By Staff Reporter (staff@latinospost.com) | First Posted: Mar 10, 2013 12:36 PM EDT

Venezuela's charged election race kicked off on Sunday with throngs attending mass at the coffin of deceased leader Hugo Chavez and vowing to back his preferred successor, Nicolas Maduro, over likely opposition contender Henrique Capriles.

The pair have until Monday to register their candidacies for the April 14 vote, which will determine whether Chavez's self-styled nationalist-socialist revolution will live on in the OPEC nation, home to the world's largest proven oil reserves.

Chavez died on Tuesday at age 58 after a two-year battle with cancer.

Former vice president Maduro, 50, a hulking one-time bus driver and union leader turned politician who echoes Chavez's anti-imperialist rhetoric, is seen winning the election comfortably, according to two recent polls.

Maduro pushed a snap election to cash in on a wave of empathy triggered by Chavez's death, and was sworn in as acting president on Friday to the fury of Capriles.

The boyish 40-year-old Miranda state governor, who often wears a baseball cap and tennis shoes, lost to Chavez in October. But he won 44 percent of the vote - the strongest showing ever by the opposition against Chavez.

Capriles has accused the government and Supreme Court of fraud for letting Maduro campaign without stepping down.

Although the ruling Socialist Party is favored to win, opposition supporters are trying to raise their spirits for a month of campaigning.

"There's no reason to think that the opposition is condemned to defeat," Teodoro Petkoff, an anti-government newspaper editor, said on his Sunday morning talk show.

Maduro has vowed to carry on where Chavez left off.

His first official meeting on Saturday was with officials from China, who Chavez courted to provide an alternative to investment that traditionally came from the United States.

He has adopted his mentor's touch for the theatrical, accusing imperialists, often a Chavez euphemism for the United States, of killing the charismatic but divisive leader by infecting him with cancer.

DEEP DIVIDE

Former paratrooper Chavez was immensely popular among Venezuela's poor for funneling vast oil wealth into social programs and handouts but he railed against the wealthy and scared investors with nationalizations.

In heavily polarized Venezuela, some well-to-do even popped champagne corks to toast his death.
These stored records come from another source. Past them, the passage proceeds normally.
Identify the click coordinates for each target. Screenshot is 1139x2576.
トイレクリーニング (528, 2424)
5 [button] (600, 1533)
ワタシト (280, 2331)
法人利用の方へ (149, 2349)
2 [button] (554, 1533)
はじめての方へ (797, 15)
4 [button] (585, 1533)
Thousands, though, were still queuing to see Chavez's coffin lying in state, and emotional tributes were paid at Sunday's religious service at the military academy housing the casket.
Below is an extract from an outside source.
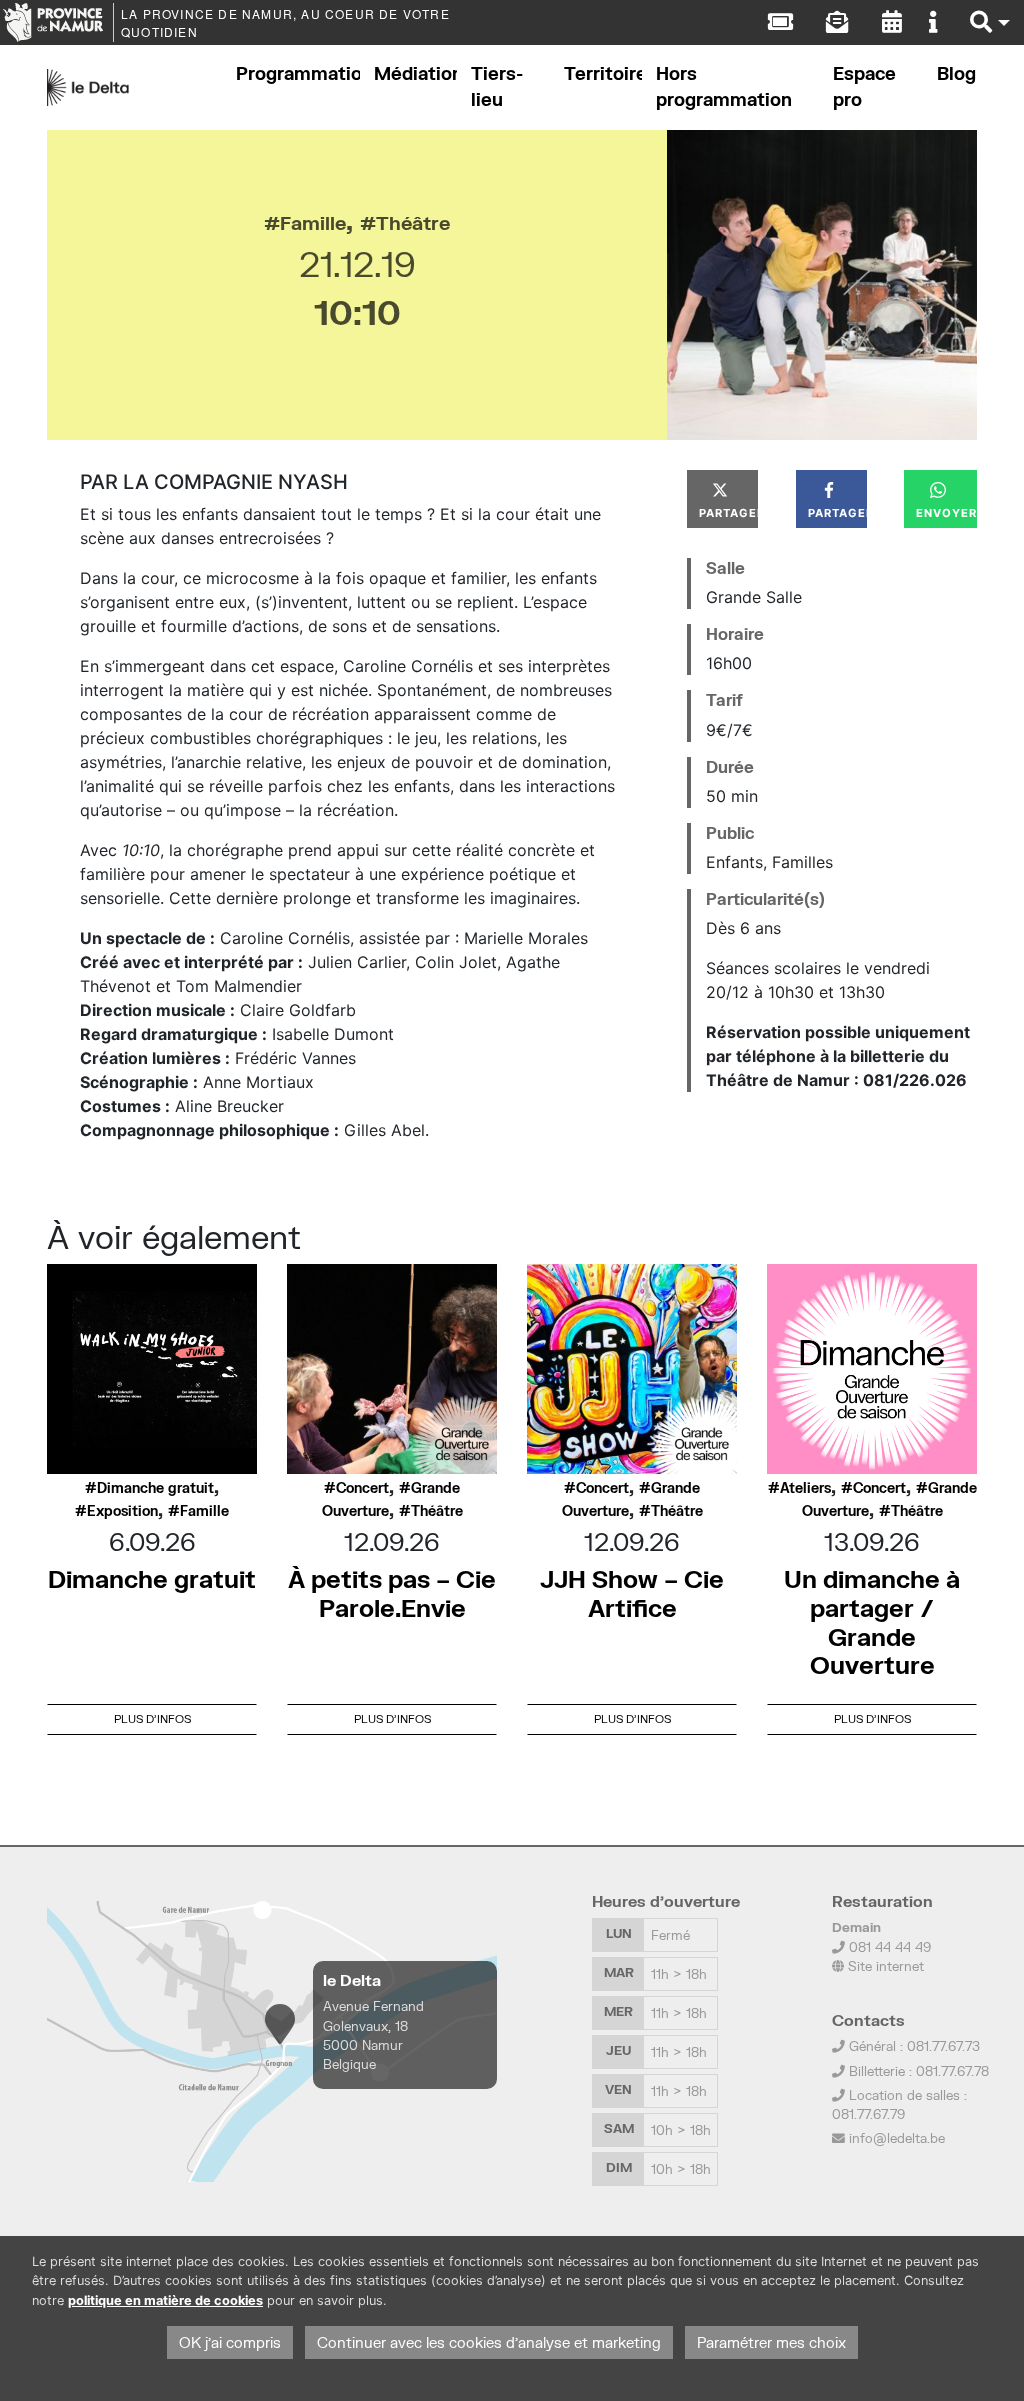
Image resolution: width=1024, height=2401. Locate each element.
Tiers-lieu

Capriles says, if elected, he would copy Brazil's "modern left" model of economic and social policies.

Venezuela's opposition coalition backed Capriles as its candidate on Saturday, and he was widely expected to formally accept the nomination later on Sunday.

"I am analyzing the declaration of the president of the national election commission and will tell the country about my decision in the coming hours," Capriles said on Twitter.

With candidates assigned a campaigning window of just 10 days, and at an immediate disadvantage given the state resources at Maduro's disposal, Capriles faces an uphill battle.

Some argue he has nothing to gain in running, but could also commit political suicide if he opts to sit out the race and effectively hand the presidency, and a raft of economic problems like sky-high inflation and a devalued currency, to Maduro.

The opposition rank-and-file is already heavily demoralized after losing last year's presidential race and taking a hammering in gubernatorial elections in December, stoking internal party divisions.

"There's no doubt that it's an uphill race for Capriles," said local political analyst Luis Vicente Leon. "Maduro is not Chavez. ... (But) the trouble is that given the race is so close to Chavez's death, emotions get inflamed and the candidate probably continues to be Chavez rather than Maduro.

"The big challenge for Capriles is not to campaign against Chavez but to try to take the fight to Maduro ... trying to show the huge gap (with Chavez) and relate it to the daily problems Venezuelans face."

With Chavez still looming large as his remains lie in state, already visited by several million people, that will be tough.

As with communist leaders Lenin, Stalin and Mao, Chavez's corpse is to be embalmed and put on display "for eternity."

"He liberated us from transnational companies and stood up to imperialist countries," Jose Vielma Mora, the governor of Tachira state, told Reuters. "We will be with Chavez forever."